The ACR strongly opposes this policy change and has serious concerns about the impact of this decision on the rheumatology community, because rheumatologists are cognitive subspecialists who are often asked by primary care providers to address patients’ most challenging and complex medical problems.
The ACR has started, and will continue, dialogue with UHC on why the work required to address these complex problems goes well beyond that required for a new patient visit, and why cognitive subspecialists, including rheumatologists, should be appropriately reimbursed for this service, says Sean Fahey, MD, a rheumatologist in Mooresville, N.C., and chair of the ACR’s Insurance Subcommittee.
Dr. Fahey plans to continue providing the same level of care to his patients, but he says this policy change does present challenges, namely with regard to preserving patient access.
“Historically, a consultation has required [a lot of] behind-the-scenes work—reviewing records, formulating a differential diagnosis, ordering and interpreting test results and coordinating a plan. This was compensated at a higher rate than when assuming care for a new patient with an established diagnosis,” Dr. Fahey says. “The fear is [that] if the reimbursement doesn’t match the work involved, complex patients will be squeezed out, and their care/diagnosis will be delayed as a result.”
In looking at the long-term impact of this policy change, Dr. Fahey and the ACR are concerned that other commercial payers may follow UHC’s lead and also discontinue appropriate reimbursement for consultation services.

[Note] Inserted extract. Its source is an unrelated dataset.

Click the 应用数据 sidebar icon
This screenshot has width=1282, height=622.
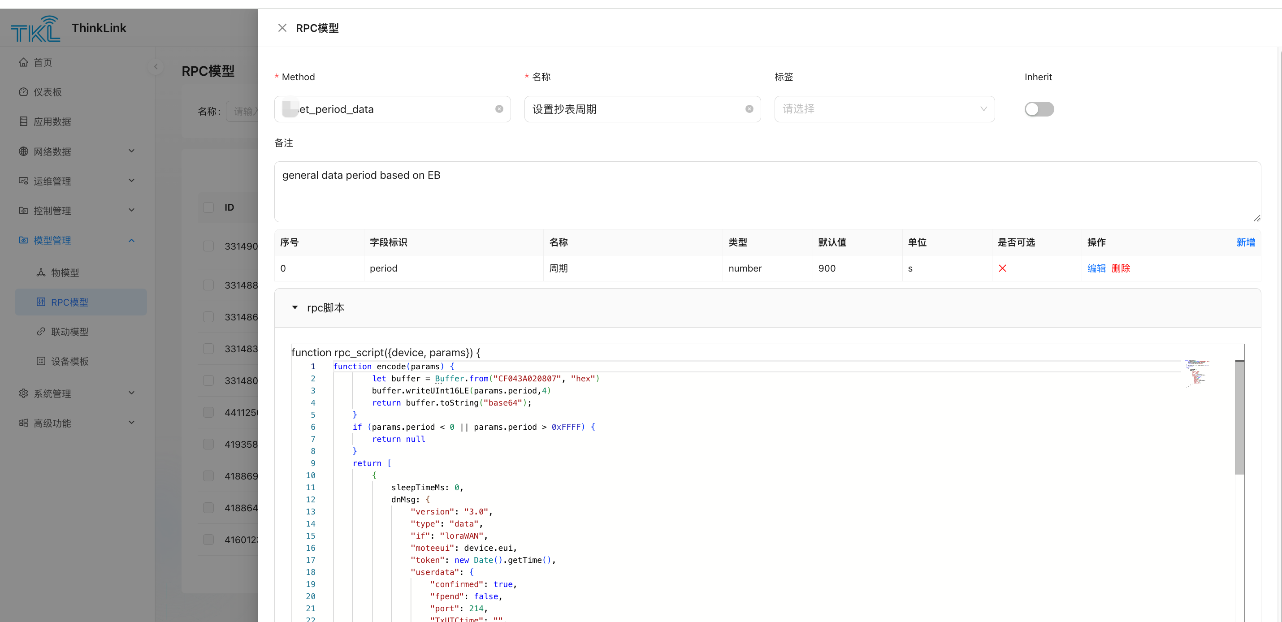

Through collaborative work with other physician groups and with patient advocacy organizations, the ACR plans to continue efforts to ensure reimbursement matches services, particularly for rheumatologists as cognitive subspecialists with advanced training.
In a Sept. 5, 2017, letter to UHC, with a total of 27 state and local rheumatology societies signing on, the ACR stated that, “Failing to acknowledge the difference in work between a consultation and the relative simplicity of assuming the care of a patient with a known diagnosis is misguided and will predictably limit the ability of providers to consult on these complex cases.”
With regard to the data on coding abuses that UHC noted as the impetus behind this change, the ACR proposes in the letter that alternative approaches to reduce coding errors or abuses be discussed.
Dr. Fahey encourages his colleagues to closely watch developments with this change in UHC reimbursement policy and make the necessary changes to avoid reimbursement delays.
“Be prepared for the coding changes, and continue to fight along with us for recognition of the value of cognitive care,” he says. The ACR will be working with state and local rheumatology societies to coordinate direct outreach from members of the rheumatology community to UHC. The ACR will also continue to build on coalition efforts with other groups, including bringing a resolution to the AMA’s House of Delegates meeting this November.
Carina Stanton is a freelance science journalist based in Denver.